I am querying PubMED with a long list of PMIDs using R. Because entrez_fetch can only do a certain number at a time, I have broken down my ~2000 PMIDs into one list with several vectors (each about 500 in length). When I query PubMED, I am extracting information from XML files for each publication. What I would like to have in the end is something like this:
Original.PMID Publication.type
26956987 Journal.article
26956987 Meta.analysis
26956987 Multicenter.study
26402000 Journal.article
25404043 Journal.article
25404043 Meta.analysis
Each publication has a unique PMID but there may be several publication types associated with each PMID (as seen above). I can query the PMID number from the XML file, and I can get the publication types of each PMID. What I have problems with is repeating the PMID x number of times so that each PMID is associated with each of the publication type it has. I am able to do this if I don't have my data in a list with multiple sublists (e.g., if I have 14 batches, each as its own data frame) by getting the number of children nodes from the parent PublicationType node. But I can't seem to figure out how to do this for within a list.
My code so far is this:
library(rvest)
library(tidyverse)
library(stringr)
library(regexr)
library(rentrez)
library(XML)
pubmed<-my.data.frame
into.batches<-function(x,n) split(x,cut(seq_along(x),n,labels=FALSE))

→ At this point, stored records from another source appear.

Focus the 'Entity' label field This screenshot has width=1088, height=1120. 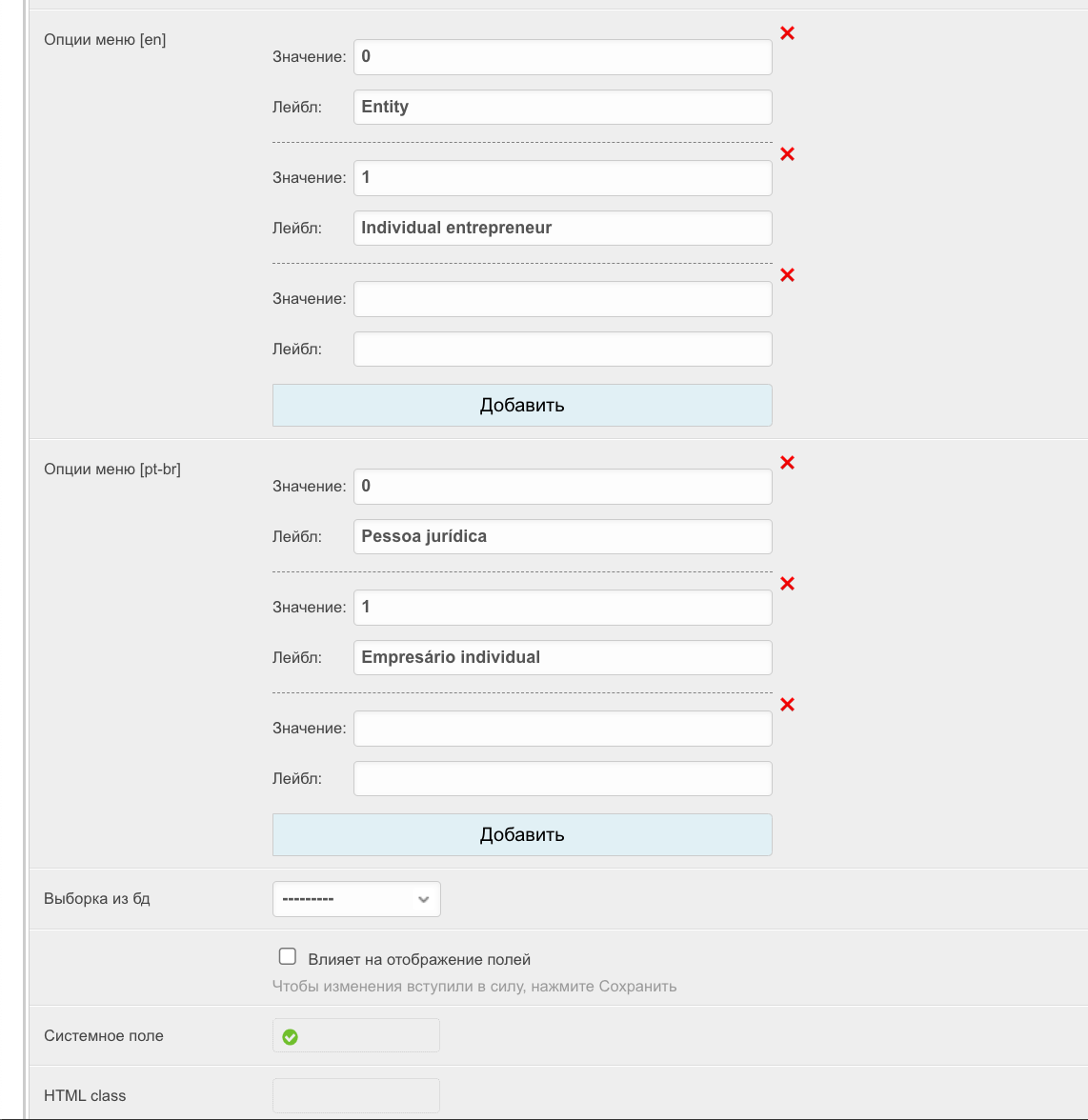click(x=562, y=107)
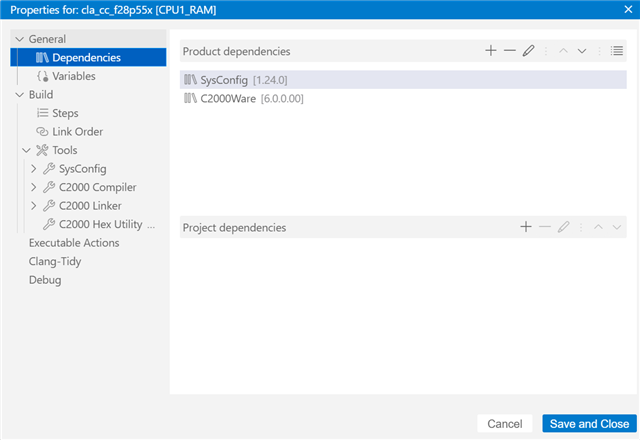Viewport: 640px width, 440px height.
Task: Move product dependency up
Action: click(x=563, y=51)
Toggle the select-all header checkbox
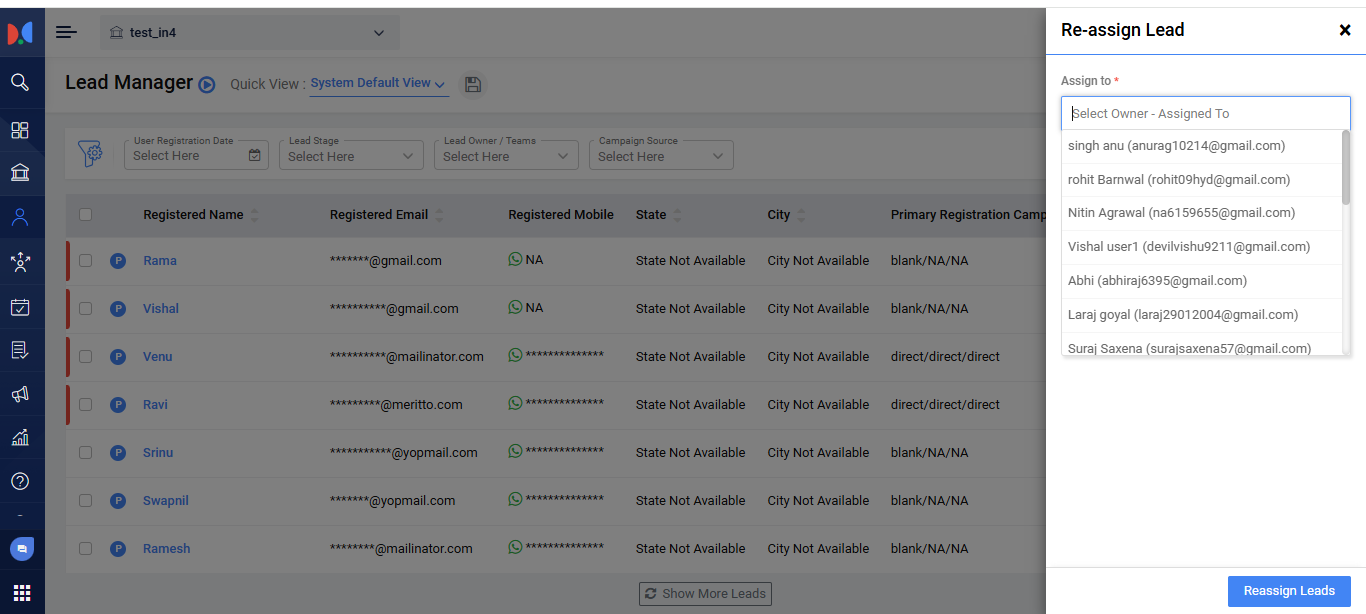The width and height of the screenshot is (1366, 614). click(x=85, y=214)
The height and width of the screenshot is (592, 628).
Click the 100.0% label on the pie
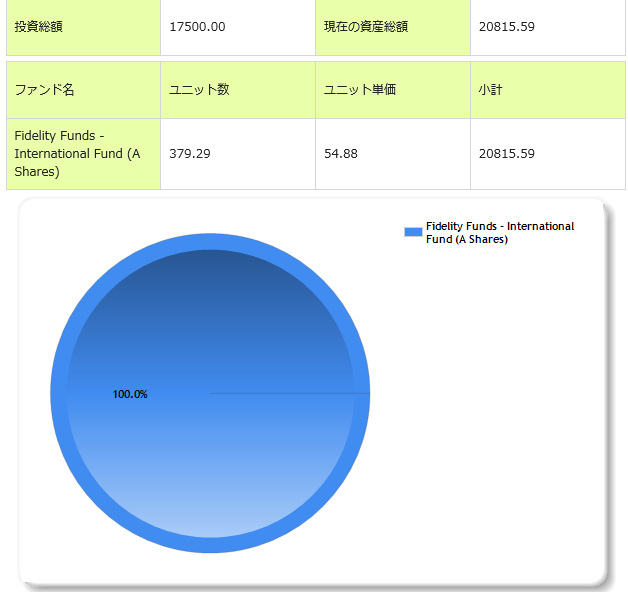click(130, 394)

batches<-into.batches(pubmed.fwd$PMID, 14)
headings<-lapply(1:14, function(x) {paste0("Batch",x)})
names(batches)<-headings
fwd<-sapply(batches, function(x) entrez_fetch(db="pubmed", id=x, rettype="xml", parsed=TRUE))
trial1<-lapply(fwd, function(x)
list(pub.type = xpathSApply(x, "//PublicationTypeList/PublicationType", xmlValue),
or.pmid = xpathSApply(x, "//ArticleId[@IdType='pubmed']", xmlValue)))
trial1 is what I am having problems with. This gives me a list where within each Batch, I have a vector for pub.type and a vector for or.pmid but they're different lengths.
I am trying to figure out how many children publication types there are for each publication, so I can repeat the PMID that many number of times. I am currently using the following code which does not do what I want:
trial1<-lapply(fwd, function(x)
list(childnodes = xpathSApply(xmlRoot(x), "count(.//PublicationTypeList/PublicationType)", xmlChildren)))
Unfortunately, this just tells me the total number of children nodes for each batch, not for each publication (or pmid).